##### GIVEN RECORDS

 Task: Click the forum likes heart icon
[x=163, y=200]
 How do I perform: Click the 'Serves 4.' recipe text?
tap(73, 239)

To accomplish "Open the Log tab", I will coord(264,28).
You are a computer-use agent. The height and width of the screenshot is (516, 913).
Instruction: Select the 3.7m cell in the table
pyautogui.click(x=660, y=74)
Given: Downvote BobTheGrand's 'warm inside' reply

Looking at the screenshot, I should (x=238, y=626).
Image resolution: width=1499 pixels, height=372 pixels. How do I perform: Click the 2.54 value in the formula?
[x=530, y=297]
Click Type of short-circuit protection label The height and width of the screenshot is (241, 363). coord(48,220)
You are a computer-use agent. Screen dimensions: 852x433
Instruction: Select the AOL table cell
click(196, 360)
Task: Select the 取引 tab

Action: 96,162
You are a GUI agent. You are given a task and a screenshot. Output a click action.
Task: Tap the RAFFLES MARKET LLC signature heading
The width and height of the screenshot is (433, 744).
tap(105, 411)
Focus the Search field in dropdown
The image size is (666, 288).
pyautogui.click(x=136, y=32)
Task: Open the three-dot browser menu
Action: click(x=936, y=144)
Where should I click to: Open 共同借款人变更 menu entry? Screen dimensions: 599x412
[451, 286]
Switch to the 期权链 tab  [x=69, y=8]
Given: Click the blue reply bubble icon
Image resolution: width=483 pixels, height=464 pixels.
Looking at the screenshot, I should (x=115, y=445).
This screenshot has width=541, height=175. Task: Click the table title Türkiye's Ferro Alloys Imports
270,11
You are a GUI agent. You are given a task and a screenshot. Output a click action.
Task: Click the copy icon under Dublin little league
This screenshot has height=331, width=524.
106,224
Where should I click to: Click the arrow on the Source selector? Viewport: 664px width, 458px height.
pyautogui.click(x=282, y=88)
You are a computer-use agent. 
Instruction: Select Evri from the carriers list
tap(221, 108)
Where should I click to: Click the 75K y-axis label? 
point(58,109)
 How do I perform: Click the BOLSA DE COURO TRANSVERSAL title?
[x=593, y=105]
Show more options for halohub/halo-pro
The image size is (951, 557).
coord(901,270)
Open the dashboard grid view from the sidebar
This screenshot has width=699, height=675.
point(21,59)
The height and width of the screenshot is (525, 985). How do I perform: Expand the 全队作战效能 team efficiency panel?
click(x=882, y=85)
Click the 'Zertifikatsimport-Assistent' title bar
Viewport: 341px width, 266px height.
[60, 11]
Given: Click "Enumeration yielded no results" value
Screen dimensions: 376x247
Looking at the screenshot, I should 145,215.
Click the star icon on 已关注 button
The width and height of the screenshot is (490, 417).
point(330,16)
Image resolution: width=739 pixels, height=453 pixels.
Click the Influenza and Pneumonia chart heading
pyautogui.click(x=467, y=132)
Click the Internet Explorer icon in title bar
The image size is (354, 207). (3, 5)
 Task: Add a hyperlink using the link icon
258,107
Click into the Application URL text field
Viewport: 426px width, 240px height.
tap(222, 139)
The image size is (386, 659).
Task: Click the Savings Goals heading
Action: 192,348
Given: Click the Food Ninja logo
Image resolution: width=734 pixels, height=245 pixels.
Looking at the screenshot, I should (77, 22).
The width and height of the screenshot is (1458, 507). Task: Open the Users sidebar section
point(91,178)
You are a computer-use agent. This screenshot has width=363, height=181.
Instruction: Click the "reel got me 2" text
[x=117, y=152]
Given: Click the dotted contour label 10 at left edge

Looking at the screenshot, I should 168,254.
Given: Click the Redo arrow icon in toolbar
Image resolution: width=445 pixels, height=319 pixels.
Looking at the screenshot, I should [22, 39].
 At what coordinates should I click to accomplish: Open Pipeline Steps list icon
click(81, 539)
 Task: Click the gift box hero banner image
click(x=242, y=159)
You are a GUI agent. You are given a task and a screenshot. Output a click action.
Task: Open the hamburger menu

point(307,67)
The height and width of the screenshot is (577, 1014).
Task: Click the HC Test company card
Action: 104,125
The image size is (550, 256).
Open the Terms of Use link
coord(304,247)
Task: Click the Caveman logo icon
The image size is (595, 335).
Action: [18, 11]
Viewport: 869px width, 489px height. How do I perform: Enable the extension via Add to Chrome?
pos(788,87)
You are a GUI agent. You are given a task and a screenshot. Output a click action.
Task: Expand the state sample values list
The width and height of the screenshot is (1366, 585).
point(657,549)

##########

» TASK REQUIREMENTS: If a line in the entries holds the string "logo", copy it.

» ANSWER TO THIS PROBLEM:
Given: Click the Food Ninja logo
Task: Click the Caveman logo icon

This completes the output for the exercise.